Material provided section start
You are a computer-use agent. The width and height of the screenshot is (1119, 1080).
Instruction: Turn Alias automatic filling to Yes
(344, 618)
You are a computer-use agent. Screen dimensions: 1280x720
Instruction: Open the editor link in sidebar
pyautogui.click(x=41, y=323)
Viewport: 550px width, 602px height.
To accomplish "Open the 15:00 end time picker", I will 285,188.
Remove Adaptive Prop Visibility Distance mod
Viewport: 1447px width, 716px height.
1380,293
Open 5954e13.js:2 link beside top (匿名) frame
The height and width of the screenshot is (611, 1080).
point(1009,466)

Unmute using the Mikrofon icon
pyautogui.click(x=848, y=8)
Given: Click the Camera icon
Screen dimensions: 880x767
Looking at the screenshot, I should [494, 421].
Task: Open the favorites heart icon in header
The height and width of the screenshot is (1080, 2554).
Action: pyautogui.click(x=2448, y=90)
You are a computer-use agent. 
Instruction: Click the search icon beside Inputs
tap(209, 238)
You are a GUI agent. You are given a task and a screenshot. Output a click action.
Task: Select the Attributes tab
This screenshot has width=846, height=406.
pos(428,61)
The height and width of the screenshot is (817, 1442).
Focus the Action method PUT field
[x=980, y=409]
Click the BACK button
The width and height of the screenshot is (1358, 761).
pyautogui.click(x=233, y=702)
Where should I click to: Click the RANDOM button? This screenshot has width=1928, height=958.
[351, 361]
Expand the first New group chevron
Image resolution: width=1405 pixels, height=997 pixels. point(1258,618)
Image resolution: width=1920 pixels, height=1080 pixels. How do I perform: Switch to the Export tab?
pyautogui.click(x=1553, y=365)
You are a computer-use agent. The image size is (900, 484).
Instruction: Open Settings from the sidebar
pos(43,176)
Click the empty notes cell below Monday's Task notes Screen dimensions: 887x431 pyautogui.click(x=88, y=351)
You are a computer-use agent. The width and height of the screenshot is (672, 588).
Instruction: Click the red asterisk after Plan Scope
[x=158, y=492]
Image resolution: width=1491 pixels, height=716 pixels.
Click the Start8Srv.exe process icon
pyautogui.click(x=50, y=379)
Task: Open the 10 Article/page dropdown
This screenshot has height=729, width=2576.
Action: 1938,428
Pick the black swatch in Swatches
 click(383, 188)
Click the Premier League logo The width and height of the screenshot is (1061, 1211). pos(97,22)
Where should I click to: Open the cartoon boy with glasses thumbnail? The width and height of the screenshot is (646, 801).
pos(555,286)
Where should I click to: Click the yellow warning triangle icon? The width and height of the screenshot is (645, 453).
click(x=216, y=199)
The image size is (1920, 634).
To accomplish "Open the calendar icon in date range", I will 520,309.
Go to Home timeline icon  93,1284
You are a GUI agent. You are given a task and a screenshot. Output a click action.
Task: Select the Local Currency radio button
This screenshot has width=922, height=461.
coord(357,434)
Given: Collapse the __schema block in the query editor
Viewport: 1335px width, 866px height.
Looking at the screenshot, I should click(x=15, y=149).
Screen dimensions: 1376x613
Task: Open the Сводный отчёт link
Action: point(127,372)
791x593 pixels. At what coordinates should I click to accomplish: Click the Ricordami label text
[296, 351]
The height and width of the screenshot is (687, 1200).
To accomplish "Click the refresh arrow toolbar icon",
Material provided section end
_Brief_
Reply with one number, the count of lines in the data that contain "computer".

_Solution to this problem_
5